> **Page**
________

# New to 1911s - Grip feels tiny!



## Yevgenii (Nov 14, 2016)

Just bought my first 1911 after a fair bit of research and settling on the Taurus.. I know they have a bad rep for their Millenium line but every review I saw for the PT1911 was glowing. So far a hundred rounds in and no issues.

My question is - I'm a big, tall guy (6'6'' and 210 lbs) and I have *very big hands*. XL gloves are tight. While this is great for boxing and playing "mercy", when I grasp the very narrow profile of a 1911 grip, it doesn't quite feel 100% comfortable. I've never bought aftermarket grips, but I was wondering if anyone had any wisdom on where I can find 1911 grips that widen the grip considerably. Tried looking online but unfortunately most retailers only show the design. I couldn't care less if they have a My Little Pony logo - if they make the gun feel at home in my mongo palms, I'll buy em.

For reference, the most comfortable grip I've ever felt is on my Smith and Wesson Model 41. Bonus points if you can refer me to a wraparound that covers the goshdarned grip safety :mrgreen:


----------



## pblanc (Mar 3, 2015)

________

> **Given data**
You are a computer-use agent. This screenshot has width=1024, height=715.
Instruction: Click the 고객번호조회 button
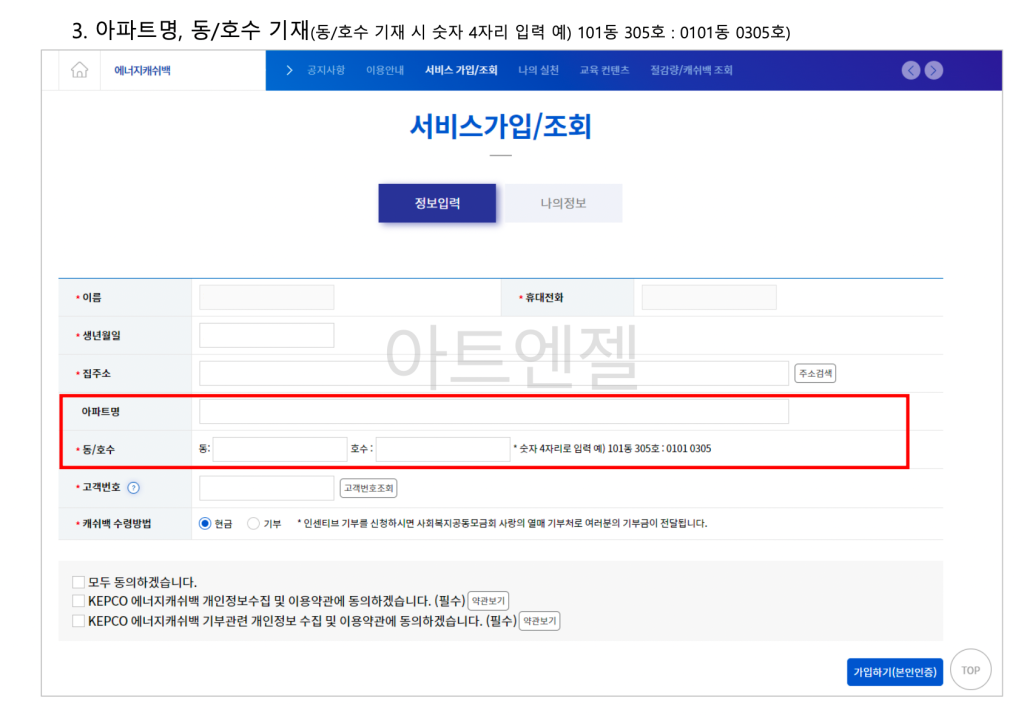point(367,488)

________

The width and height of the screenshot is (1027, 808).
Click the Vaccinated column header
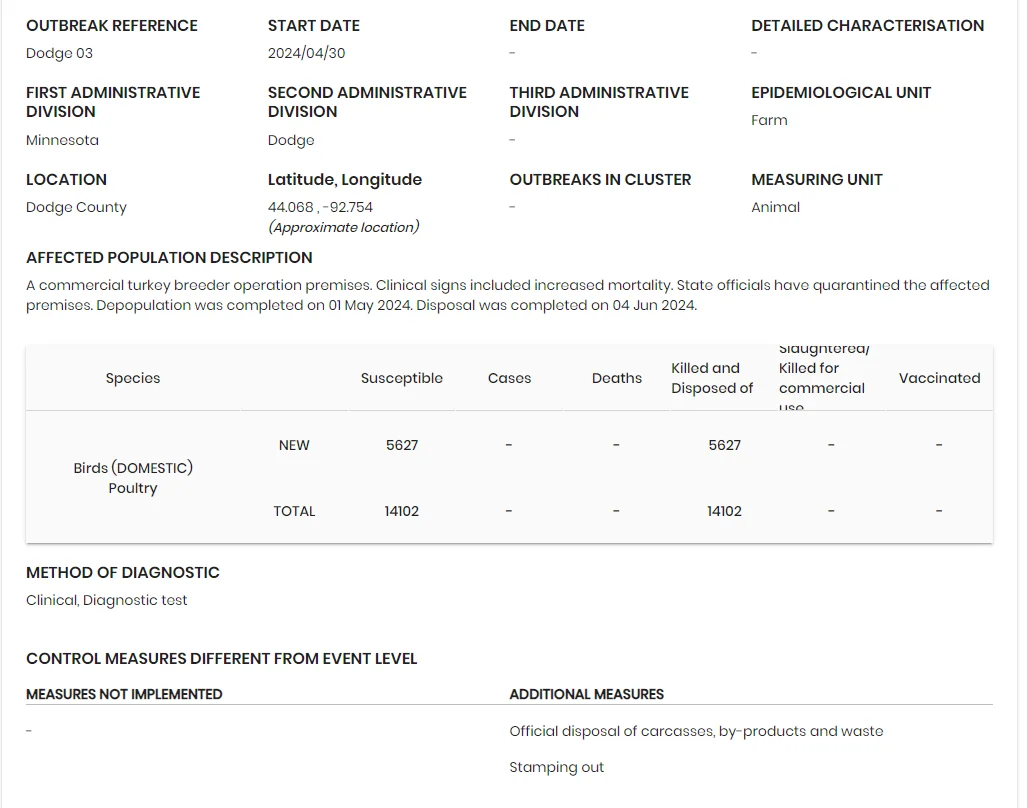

________

> **What this exercise asks**
a – Answer these questions from the 1911 grip thread:
(i) Which brand of 1911 did the first poster buy?
(ii) How many rounds had that poster fired so far without issues?
(iii) Which gun has the most comfortable grip the poster has ever felt?
b – Return the passage of the 1911 grip thread word for word, starting at "For reference, the" and ending at "(Mar 3, 2015)".

> **Responses to the exercise**
a –
(i) Taurus (the PT1911).
(ii) A hundred rounds.
(iii) The Smith and Wesson Model 41.

b –
For reference, the most comfortable grip I've ever felt is on my Smith and Wesson Model 41. Bonus points if you can refer me to a wraparound that covers the goshdarned grip safety :mrgreen:


----------



## pblanc (Mar 3, 2015)